#chemistry #textbook #physicalproperties #ioniccompounds
Pg:- 59,60,61
Ch:- 3
Ionic compounds are chemical compounds composed of ions held together by electrostatic forces known as ionic bonds. These compounds generally form between metals and non-metals, where the metal loses electrons to become a positively charged cation, and the non-metal gains those electrons to become a negatively charged anion.
Important features of ionic bonding are:
The electrons involved in the formation of ions are those in the outer shell of the atoms.
Metals atoms lose their outer electrons to become positive ions. In doing so, they achieve the more stable electron arrangement of the nearest noble gas to them in the periodic table.
Generally, atoms of non-metals gain electrons to become negative ions. Again, in doing so, they achieve the stable electron arrangement of the nearest noble gas to them in the periodic table.
1. High Melting and Boiling Points
Ionic compounds have strong electrostatic forces of attraction between oppositely charged ions, known as ionic bonds.
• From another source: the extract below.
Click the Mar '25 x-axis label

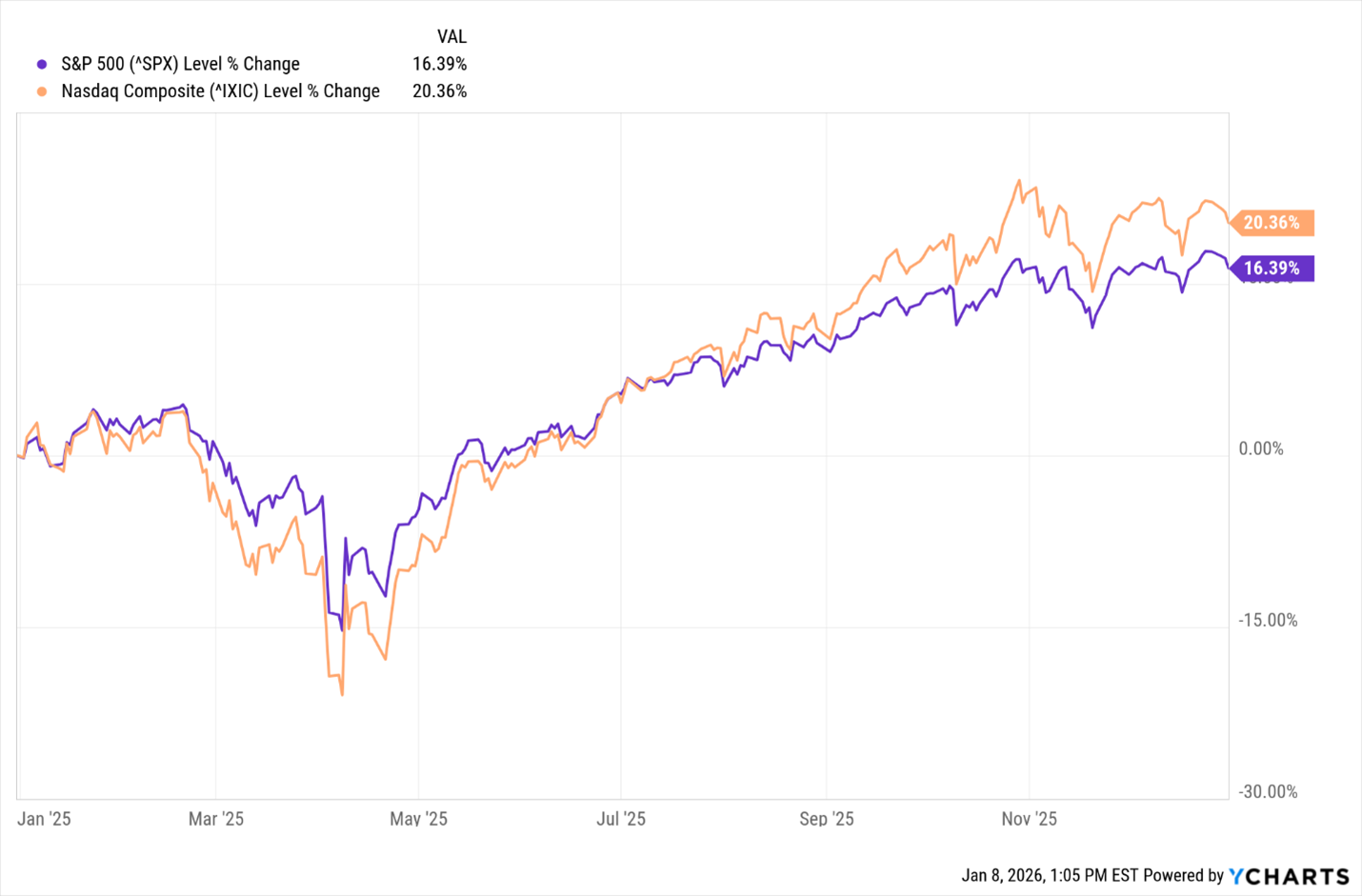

A significant amount of energy is required to overcome these forces, resulting in high melting and boiling points. For example, sodium chloride (NaCl) melts at around 801°C.
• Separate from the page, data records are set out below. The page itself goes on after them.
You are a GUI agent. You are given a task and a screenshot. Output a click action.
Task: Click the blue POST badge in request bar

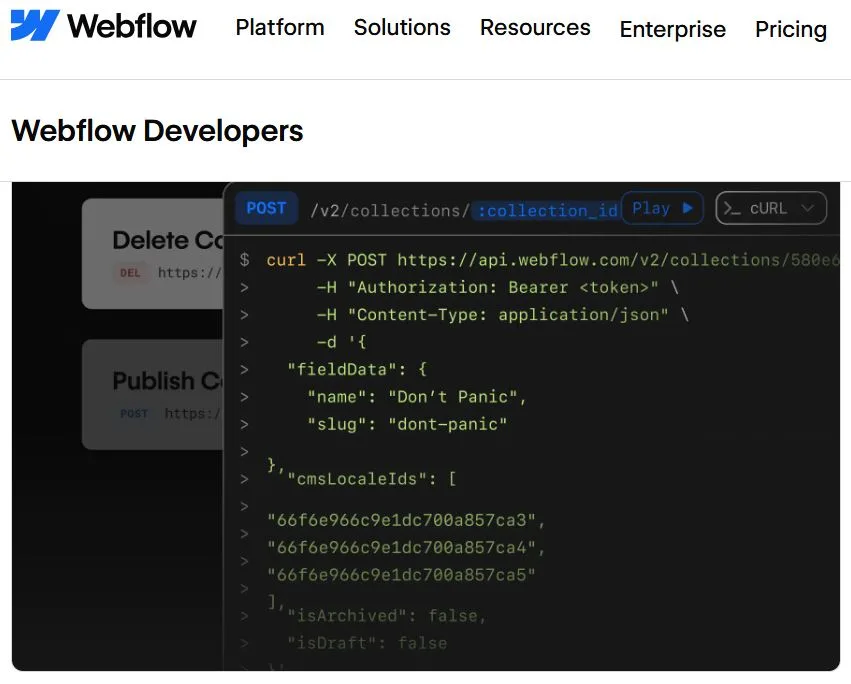[x=266, y=208]
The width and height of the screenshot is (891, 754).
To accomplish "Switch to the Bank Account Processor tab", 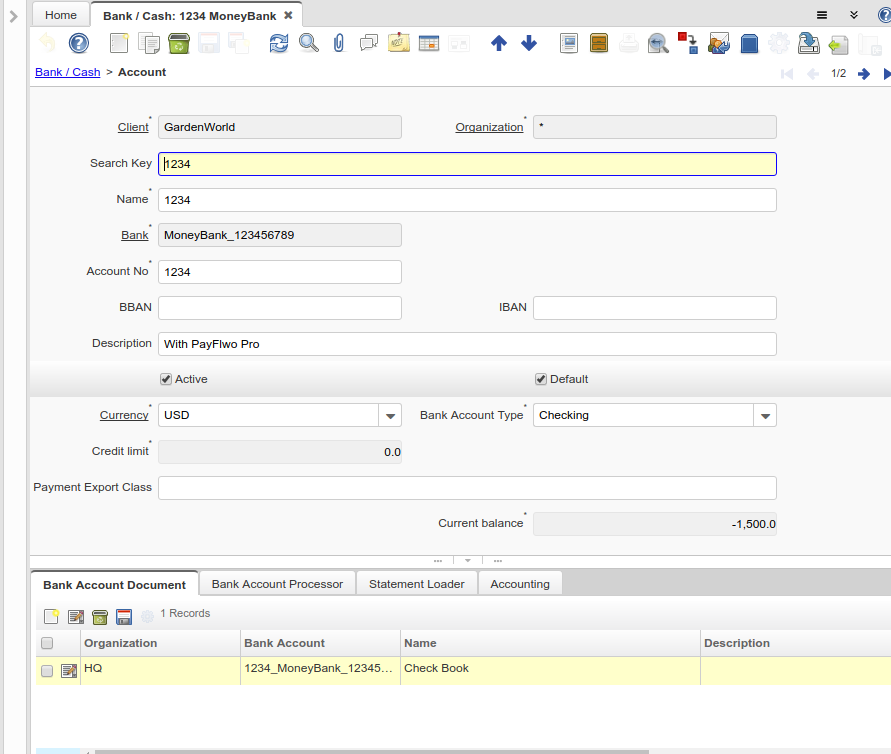I will point(277,584).
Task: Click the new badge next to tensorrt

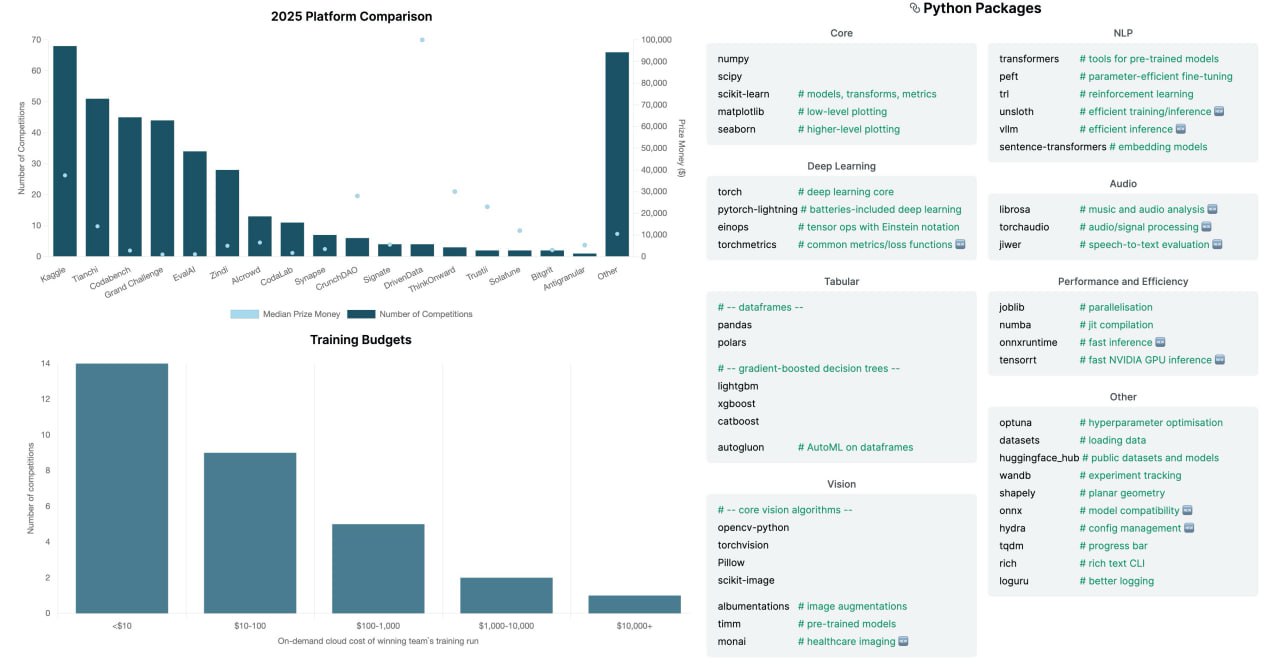Action: [x=1219, y=360]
2. Hardness and Brittleness
Ionic compounds tend to be hard and brittle. The ions in an ionic lattice are arranged in a rigid, crystalline structure, which makes them difficult to deform. However, if a force is applied that distorts the crystal lattice, like charges may be forced closer together, leading to repulsion and causing the crystal to shatter. This explains why ionic compounds are brittle rather than malleable or ductile.
3. Electrical Conductivity
In Solid State: Ionic compounds do not conduct electricity in their solid form because the ions are locked in place within the crystal lattice, and there are no free electrons or ions to carry an electrical charge.
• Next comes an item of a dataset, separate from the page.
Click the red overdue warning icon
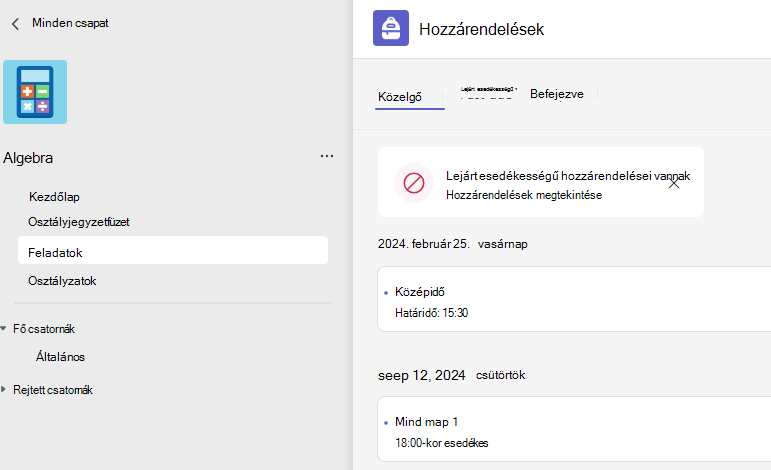 [414, 183]
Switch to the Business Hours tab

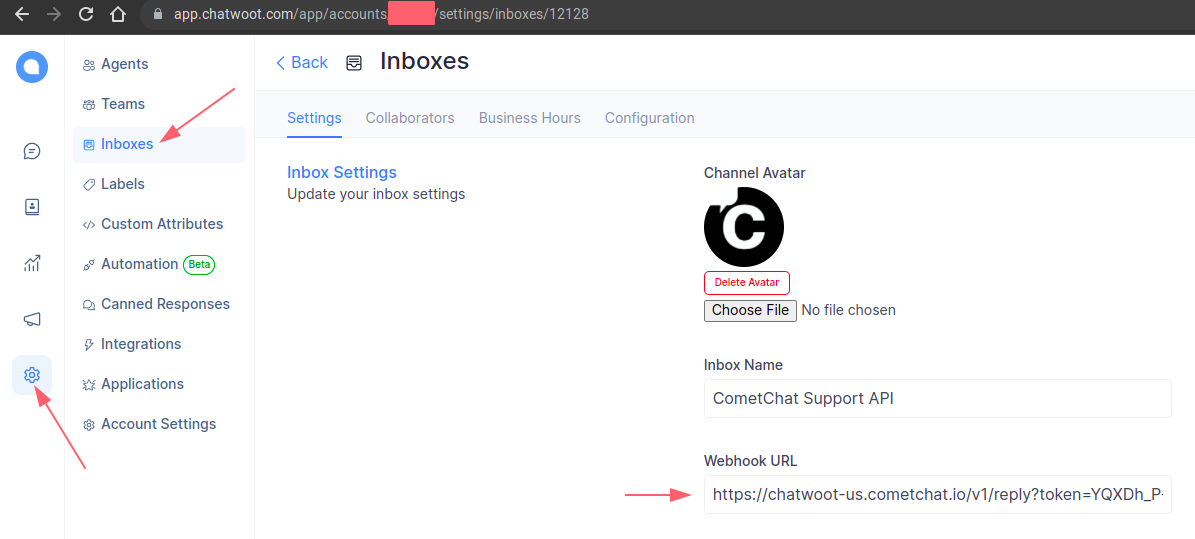(530, 118)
In Liquid State or Solution: When melted or dissolved in water, ionic compounds dissociate into their respective ions, which are free to move. In this state, ionic compounds can conduct electricity because the ions can carry charge through the solution or molten liquid.
4. Solubility in Water
Most ionic compounds are soluble in polar solvents like water. Water molecules are polar, meaning they have partial positive and negative charges that interact with the positive and negative ions of the ionic compound. This interaction weakens the electrostatic forces between the ions, allowing the compound to dissolve. However, not all ionic compounds are equally soluble, as the lattice energy (the energy required to separate the ions) must be overcome by the energy released during solvation (hydration of ions).
5. Crystalline Structure
Ionic compounds typically form crystalline structures. In these crystals, ions are arranged in a repeating three-dimensional pattern known as a lattice. The precise arrangement depends on the relative sizes and charges of the ions. For example, sodium chloride forms a cubic lattice structure. The regularity of this arrangement contributes to the sharp, well-defined edges often seen in ionic crystals.
6. Cleavage
Due to the highly ordered structure of ionic crystals, they tend to exhibit cleavage. This means that when struck, they break along specific planes where the bonding forces are weaker. This is another consequence of the rigid lattice structure.
7. Density
Ionic compounds generally have relatively high densities compared to covalent compounds. This is because ions are closely packed in a crystal lattice, reducing the space between them and increasing the overall mass per unit volume.
Summary
High melting and boiling points due to strong ionic bonds.
Hard and brittle due to a rigid, crystalline structure.
Electrical conductors in molten or dissolved states but not as solids.
Water-soluble in many cases due to interactions with polar solvents.
Crystalline structures with high symmetry.